What you are asked to do
Everything in the listing below from the line containing "[Cliquer sur l'image pour Jooble] (304, 2099)" through the line containing "[Follow on LinkedIn, opens" must be repeated exactly; the remaining lines are not wanted.

Given records
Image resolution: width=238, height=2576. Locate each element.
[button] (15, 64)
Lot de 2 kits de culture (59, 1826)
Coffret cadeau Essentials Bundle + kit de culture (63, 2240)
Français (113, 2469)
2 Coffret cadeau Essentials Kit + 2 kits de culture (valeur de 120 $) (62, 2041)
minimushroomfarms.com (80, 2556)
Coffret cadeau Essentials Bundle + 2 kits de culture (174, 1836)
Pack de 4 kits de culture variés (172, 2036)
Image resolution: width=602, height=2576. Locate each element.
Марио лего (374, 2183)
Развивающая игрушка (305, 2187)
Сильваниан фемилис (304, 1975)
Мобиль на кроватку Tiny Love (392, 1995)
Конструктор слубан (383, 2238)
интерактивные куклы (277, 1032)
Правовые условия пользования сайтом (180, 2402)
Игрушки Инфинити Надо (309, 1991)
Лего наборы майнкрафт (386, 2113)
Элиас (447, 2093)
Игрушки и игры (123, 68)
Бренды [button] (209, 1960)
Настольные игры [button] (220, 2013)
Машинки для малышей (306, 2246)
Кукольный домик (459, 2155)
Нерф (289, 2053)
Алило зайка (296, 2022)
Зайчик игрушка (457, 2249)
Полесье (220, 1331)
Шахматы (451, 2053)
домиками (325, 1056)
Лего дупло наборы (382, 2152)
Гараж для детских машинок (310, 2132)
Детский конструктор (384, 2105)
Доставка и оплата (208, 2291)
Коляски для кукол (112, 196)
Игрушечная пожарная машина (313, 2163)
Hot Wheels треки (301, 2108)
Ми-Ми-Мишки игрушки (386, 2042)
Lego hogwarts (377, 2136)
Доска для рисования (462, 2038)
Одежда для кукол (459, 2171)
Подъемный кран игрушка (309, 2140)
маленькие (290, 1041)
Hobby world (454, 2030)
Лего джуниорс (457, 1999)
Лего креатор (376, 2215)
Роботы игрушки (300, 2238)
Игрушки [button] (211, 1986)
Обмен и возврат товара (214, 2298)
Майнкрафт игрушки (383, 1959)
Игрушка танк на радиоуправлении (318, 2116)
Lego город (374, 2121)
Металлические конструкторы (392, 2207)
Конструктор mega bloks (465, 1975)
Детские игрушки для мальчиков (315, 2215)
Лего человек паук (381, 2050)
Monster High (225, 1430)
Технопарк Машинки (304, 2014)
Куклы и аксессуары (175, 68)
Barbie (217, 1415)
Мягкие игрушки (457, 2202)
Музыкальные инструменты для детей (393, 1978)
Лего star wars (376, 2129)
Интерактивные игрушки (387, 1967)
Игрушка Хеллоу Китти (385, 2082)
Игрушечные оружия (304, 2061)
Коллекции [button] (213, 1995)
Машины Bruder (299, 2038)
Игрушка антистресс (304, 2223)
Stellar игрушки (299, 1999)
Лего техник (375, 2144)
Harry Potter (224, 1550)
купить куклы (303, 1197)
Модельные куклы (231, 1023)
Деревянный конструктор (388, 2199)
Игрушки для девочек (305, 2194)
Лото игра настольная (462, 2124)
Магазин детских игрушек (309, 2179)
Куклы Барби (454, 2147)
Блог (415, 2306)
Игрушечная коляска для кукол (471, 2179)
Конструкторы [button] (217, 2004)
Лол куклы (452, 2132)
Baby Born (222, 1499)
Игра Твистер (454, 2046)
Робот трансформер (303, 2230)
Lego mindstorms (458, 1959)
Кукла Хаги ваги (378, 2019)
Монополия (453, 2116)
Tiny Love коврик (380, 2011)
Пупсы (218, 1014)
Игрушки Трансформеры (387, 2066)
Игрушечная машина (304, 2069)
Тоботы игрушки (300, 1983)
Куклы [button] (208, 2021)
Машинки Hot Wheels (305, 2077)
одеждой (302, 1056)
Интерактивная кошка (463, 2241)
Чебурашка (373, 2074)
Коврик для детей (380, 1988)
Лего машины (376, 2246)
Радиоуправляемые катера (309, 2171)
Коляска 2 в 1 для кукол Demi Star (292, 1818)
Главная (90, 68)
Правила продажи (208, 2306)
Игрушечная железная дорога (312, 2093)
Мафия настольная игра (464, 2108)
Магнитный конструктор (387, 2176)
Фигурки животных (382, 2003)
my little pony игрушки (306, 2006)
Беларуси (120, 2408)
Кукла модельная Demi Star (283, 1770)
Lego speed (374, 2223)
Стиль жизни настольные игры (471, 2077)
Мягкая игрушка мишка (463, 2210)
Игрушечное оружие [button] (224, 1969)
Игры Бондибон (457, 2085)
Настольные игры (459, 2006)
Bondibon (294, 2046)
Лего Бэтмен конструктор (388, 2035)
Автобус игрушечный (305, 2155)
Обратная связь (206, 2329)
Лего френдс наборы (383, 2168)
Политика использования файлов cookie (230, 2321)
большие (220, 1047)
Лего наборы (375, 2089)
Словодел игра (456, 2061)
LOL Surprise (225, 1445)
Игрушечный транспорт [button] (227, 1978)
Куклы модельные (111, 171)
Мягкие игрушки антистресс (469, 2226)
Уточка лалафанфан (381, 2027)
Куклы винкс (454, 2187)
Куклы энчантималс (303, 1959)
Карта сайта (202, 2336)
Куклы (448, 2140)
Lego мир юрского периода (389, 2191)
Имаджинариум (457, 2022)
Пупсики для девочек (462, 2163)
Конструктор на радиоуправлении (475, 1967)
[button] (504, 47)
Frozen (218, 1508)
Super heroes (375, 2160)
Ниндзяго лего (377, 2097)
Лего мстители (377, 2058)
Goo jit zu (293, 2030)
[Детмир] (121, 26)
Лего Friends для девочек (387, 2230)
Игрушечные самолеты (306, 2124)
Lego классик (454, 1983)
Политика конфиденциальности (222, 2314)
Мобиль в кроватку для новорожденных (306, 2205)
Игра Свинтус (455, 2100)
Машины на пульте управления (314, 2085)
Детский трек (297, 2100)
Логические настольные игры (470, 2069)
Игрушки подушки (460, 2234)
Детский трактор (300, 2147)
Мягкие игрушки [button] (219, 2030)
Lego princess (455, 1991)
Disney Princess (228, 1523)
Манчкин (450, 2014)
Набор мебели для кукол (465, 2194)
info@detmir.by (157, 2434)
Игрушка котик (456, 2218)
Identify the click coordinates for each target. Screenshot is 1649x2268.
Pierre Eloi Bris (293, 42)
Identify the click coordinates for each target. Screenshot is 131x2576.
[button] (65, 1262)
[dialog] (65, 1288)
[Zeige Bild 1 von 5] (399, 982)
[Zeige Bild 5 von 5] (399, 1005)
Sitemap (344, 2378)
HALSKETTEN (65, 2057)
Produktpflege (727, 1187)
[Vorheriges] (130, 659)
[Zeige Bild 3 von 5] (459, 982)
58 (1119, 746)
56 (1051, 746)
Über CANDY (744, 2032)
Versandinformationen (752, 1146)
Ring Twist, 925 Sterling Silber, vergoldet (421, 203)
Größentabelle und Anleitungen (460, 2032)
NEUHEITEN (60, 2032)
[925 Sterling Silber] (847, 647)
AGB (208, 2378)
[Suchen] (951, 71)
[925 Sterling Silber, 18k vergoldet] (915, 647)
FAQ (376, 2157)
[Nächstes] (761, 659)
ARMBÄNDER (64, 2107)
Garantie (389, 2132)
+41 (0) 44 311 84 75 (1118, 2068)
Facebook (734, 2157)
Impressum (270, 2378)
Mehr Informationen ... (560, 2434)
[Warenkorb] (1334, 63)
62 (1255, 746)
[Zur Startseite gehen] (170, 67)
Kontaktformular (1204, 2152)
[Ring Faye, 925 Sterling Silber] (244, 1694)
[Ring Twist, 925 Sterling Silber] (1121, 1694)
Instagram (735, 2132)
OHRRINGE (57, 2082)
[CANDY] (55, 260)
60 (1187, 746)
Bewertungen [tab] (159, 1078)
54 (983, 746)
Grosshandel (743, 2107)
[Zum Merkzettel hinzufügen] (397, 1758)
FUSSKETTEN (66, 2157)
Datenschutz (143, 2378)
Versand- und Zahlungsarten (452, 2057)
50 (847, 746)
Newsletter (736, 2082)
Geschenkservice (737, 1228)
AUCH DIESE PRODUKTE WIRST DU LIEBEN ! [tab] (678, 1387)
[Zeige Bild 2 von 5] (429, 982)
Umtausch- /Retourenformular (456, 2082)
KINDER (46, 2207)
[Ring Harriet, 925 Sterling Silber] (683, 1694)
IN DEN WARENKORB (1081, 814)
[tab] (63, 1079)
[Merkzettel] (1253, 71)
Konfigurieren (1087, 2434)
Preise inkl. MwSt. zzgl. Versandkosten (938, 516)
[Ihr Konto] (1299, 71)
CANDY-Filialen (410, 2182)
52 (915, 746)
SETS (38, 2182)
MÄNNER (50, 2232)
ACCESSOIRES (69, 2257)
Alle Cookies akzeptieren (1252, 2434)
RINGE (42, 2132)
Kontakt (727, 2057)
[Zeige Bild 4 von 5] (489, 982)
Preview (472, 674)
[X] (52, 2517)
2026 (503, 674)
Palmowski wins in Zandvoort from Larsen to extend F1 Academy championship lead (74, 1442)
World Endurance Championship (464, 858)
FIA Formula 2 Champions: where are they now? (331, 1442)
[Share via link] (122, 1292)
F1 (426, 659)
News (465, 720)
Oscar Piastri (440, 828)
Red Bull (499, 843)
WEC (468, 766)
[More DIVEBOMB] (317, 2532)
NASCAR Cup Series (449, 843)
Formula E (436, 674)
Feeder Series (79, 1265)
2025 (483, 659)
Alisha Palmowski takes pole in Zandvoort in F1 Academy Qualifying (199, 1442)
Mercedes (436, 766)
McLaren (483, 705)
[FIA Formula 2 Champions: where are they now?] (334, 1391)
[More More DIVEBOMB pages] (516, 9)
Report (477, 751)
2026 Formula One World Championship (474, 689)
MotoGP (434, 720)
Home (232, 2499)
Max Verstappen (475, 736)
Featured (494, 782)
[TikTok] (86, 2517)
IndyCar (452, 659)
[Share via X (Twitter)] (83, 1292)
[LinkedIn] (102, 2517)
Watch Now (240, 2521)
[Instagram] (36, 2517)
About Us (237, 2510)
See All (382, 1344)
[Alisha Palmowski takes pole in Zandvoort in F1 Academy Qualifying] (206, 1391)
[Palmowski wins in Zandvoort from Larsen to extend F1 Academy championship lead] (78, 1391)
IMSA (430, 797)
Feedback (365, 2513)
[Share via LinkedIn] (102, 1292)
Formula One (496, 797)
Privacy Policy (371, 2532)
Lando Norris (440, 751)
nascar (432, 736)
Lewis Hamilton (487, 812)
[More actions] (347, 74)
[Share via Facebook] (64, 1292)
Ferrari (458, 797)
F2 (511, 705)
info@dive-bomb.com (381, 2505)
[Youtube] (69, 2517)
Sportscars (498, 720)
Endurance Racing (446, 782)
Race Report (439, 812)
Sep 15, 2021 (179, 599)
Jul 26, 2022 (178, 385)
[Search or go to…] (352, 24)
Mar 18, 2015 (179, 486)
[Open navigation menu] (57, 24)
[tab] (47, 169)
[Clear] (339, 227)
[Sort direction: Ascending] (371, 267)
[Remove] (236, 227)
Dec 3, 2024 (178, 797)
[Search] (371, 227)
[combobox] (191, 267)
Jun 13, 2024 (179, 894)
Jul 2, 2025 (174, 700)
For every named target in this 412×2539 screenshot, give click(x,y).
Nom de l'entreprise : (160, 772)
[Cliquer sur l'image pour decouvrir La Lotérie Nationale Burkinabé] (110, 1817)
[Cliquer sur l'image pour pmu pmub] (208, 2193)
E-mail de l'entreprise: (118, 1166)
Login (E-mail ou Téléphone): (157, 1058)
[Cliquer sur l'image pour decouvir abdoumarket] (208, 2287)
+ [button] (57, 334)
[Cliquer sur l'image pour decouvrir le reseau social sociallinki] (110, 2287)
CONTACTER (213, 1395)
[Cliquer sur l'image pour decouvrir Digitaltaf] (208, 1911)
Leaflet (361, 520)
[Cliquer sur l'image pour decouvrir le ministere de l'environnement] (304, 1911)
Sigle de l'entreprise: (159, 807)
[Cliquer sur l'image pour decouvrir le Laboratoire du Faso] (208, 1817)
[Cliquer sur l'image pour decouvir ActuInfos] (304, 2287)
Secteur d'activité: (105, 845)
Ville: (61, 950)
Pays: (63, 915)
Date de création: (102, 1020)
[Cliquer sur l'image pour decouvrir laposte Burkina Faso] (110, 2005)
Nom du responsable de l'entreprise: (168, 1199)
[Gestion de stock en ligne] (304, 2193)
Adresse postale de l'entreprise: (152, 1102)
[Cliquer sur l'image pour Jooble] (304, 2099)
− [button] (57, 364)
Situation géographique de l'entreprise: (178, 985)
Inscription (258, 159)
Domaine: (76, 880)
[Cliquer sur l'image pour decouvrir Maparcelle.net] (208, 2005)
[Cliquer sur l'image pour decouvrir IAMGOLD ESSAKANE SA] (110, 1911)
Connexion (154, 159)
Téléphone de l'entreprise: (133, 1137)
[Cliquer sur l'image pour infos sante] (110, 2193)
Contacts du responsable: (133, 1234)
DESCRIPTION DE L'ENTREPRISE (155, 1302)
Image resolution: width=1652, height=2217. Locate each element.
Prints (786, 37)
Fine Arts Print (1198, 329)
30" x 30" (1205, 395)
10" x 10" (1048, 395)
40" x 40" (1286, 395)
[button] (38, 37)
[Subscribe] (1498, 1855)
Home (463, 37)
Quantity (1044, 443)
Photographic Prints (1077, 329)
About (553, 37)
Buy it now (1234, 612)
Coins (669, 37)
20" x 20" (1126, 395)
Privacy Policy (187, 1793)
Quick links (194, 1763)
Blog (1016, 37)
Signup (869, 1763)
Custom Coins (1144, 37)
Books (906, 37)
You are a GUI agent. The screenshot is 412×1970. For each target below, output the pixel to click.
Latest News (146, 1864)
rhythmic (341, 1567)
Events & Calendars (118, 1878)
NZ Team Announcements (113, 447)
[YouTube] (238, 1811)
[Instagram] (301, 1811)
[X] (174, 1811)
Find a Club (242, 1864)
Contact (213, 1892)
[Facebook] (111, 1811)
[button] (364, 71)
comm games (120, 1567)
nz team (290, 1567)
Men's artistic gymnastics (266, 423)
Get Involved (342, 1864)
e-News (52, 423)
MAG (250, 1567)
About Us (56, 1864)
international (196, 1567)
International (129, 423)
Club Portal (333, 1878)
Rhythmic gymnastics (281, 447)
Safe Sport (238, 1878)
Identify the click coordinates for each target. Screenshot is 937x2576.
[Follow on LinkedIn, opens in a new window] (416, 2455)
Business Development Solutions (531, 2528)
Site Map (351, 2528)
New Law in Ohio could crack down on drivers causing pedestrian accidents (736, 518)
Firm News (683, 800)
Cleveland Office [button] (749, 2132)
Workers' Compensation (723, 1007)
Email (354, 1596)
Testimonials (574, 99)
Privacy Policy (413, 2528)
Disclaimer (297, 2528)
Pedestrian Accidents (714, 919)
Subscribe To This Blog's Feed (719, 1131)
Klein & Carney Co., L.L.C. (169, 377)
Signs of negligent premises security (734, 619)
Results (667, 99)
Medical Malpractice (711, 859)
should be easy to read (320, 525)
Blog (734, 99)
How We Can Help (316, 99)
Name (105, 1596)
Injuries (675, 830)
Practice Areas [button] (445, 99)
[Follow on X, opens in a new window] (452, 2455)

The completed task
[Cliquer sur l'image pour Jooble] (304, 2099)
− [button] (57, 364)
Situation géographique de l'entreprise: (178, 985)
Inscription (258, 159)
Domaine: (76, 880)
[Cliquer sur l'image pour decouvrir Maparcelle.net] (208, 2005)
[Cliquer sur l'image pour decouvrir IAMGOLD ESSAKANE SA] (110, 1911)
Connexion (154, 159)
Téléphone de l'entreprise: (133, 1137)
[Cliquer sur l'image pour infos sante] (110, 2193)
Contacts du responsable: (133, 1234)
DESCRIPTION DE L'ENTREPRISE (155, 1302)
Image resolution: width=1652, height=2217. Locate each element.
Prints (786, 37)
Fine Arts Print (1198, 329)
30" x 30" (1205, 395)
10" x 10" (1048, 395)
40" x 40" (1286, 395)
[button] (38, 37)
[Subscribe] (1498, 1855)
Home (463, 37)
Quantity (1044, 443)
Photographic Prints (1077, 329)
About (553, 37)
Buy it now (1234, 612)
Coins (669, 37)
20" x 20" (1126, 395)
Privacy Policy (187, 1793)
Quick links (194, 1763)
Blog (1016, 37)
Signup (869, 1763)
Custom Coins (1144, 37)
Books (906, 37)
You are a GUI agent. The screenshot is 412×1970. For each target below, output the pixel to click.
Latest News (146, 1864)
rhythmic (341, 1567)
Events & Calendars (118, 1878)
NZ Team Announcements (113, 447)
[YouTube] (238, 1811)
[Instagram] (301, 1811)
[X] (174, 1811)
Find a Club (242, 1864)
Contact (213, 1892)
[Facebook] (111, 1811)
[button] (364, 71)
comm games (120, 1567)
nz team (290, 1567)
Men's artistic gymnastics (266, 423)
Get Involved (342, 1864)
e-News (52, 423)
MAG (250, 1567)
About Us (56, 1864)
international (196, 1567)
International (129, 423)
Club Portal (333, 1878)
Rhythmic gymnastics (281, 447)
Safe Sport (238, 1878)
Identify the click coordinates for each target. Screenshot is 937x2576.
[Follow on LinkedIn, opens in a new window] (416, 2455)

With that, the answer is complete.